WHAT IS REQUIRED → Print nothing beyond the line with "You are a computer-use": every line from the beginning of the data up to it, that line included, and no pictures.

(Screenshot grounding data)
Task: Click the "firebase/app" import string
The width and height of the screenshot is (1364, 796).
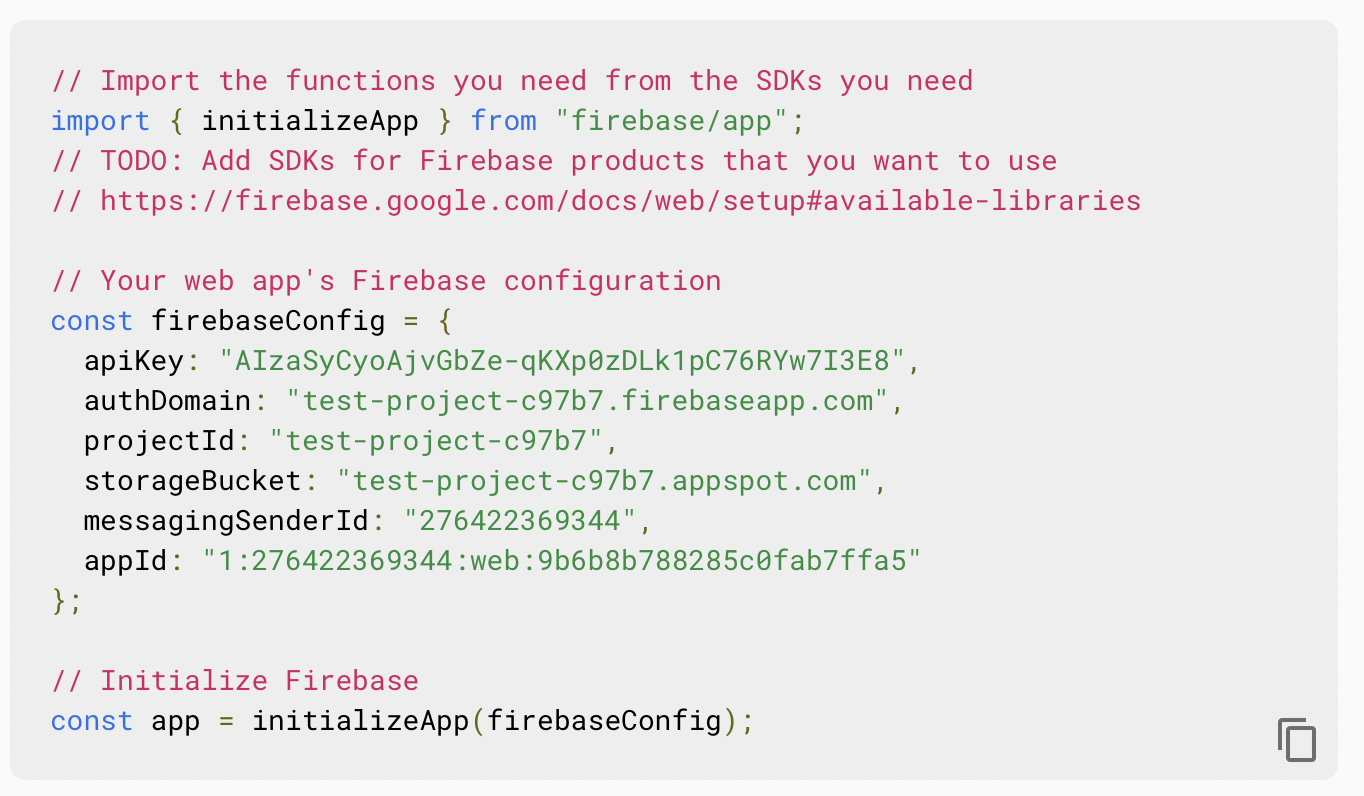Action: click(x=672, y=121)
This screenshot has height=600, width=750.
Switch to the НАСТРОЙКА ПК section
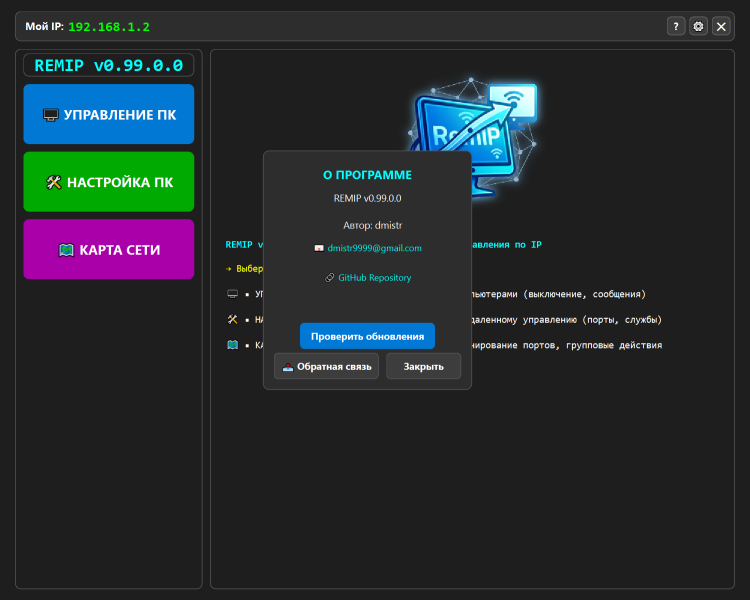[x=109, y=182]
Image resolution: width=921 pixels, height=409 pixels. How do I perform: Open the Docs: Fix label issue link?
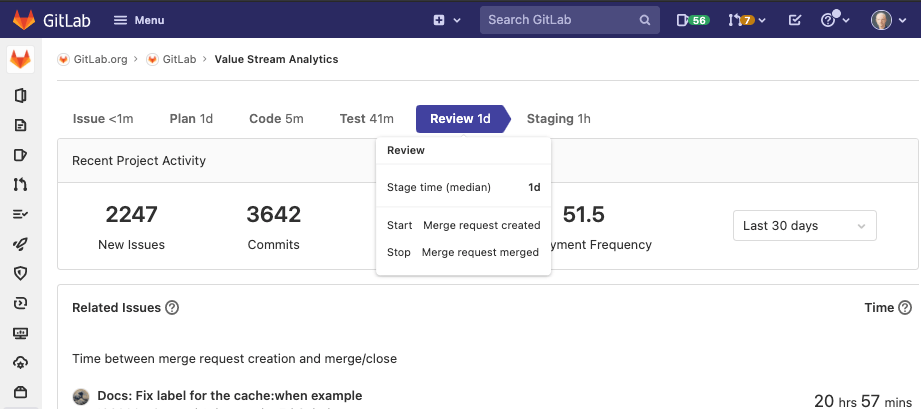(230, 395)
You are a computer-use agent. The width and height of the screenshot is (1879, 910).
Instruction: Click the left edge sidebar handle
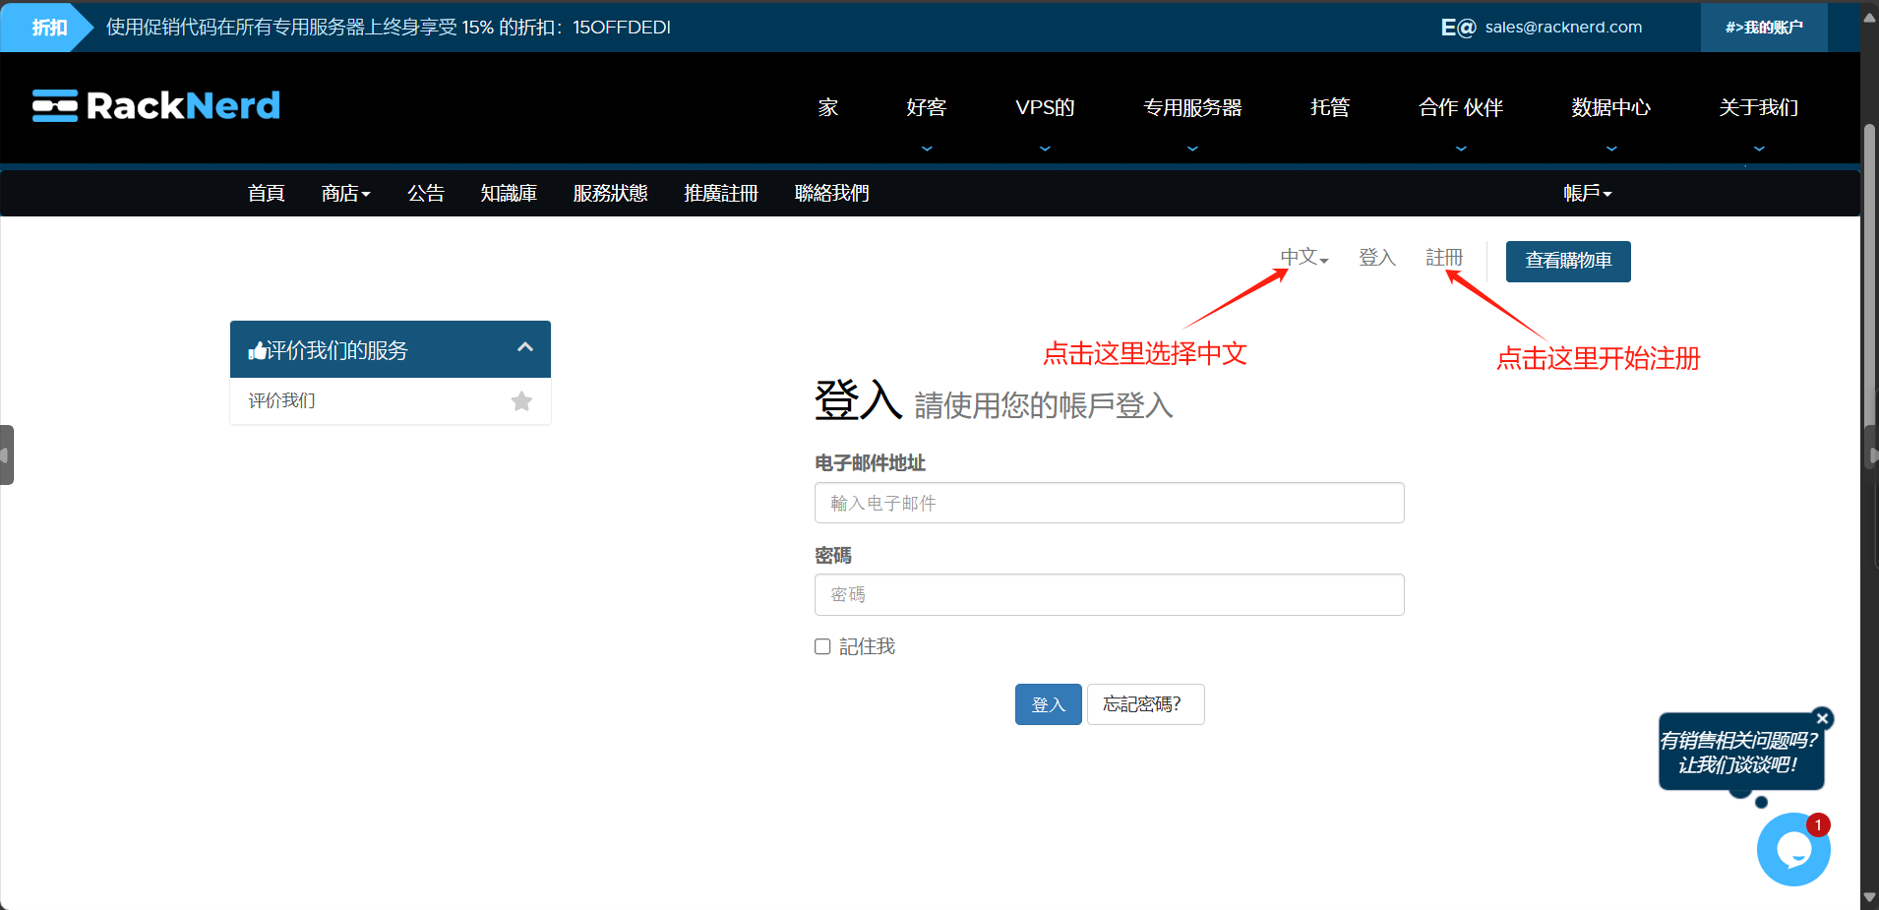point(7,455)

WRITTEN RESPONSE →
Task: Click the "firebase/app" import string
The width and height of the screenshot is (1364, 796).
Action: click(x=672, y=121)
This screenshot has height=600, width=750.
Switch to the НАСТРОЙКА ПК section
[x=109, y=182]
Image resolution: width=921 pixels, height=409 pixels. How do I perform: Open the Docs: Fix label issue link?
(230, 395)
You are a computer-use agent. The width and height of the screenshot is (1879, 910).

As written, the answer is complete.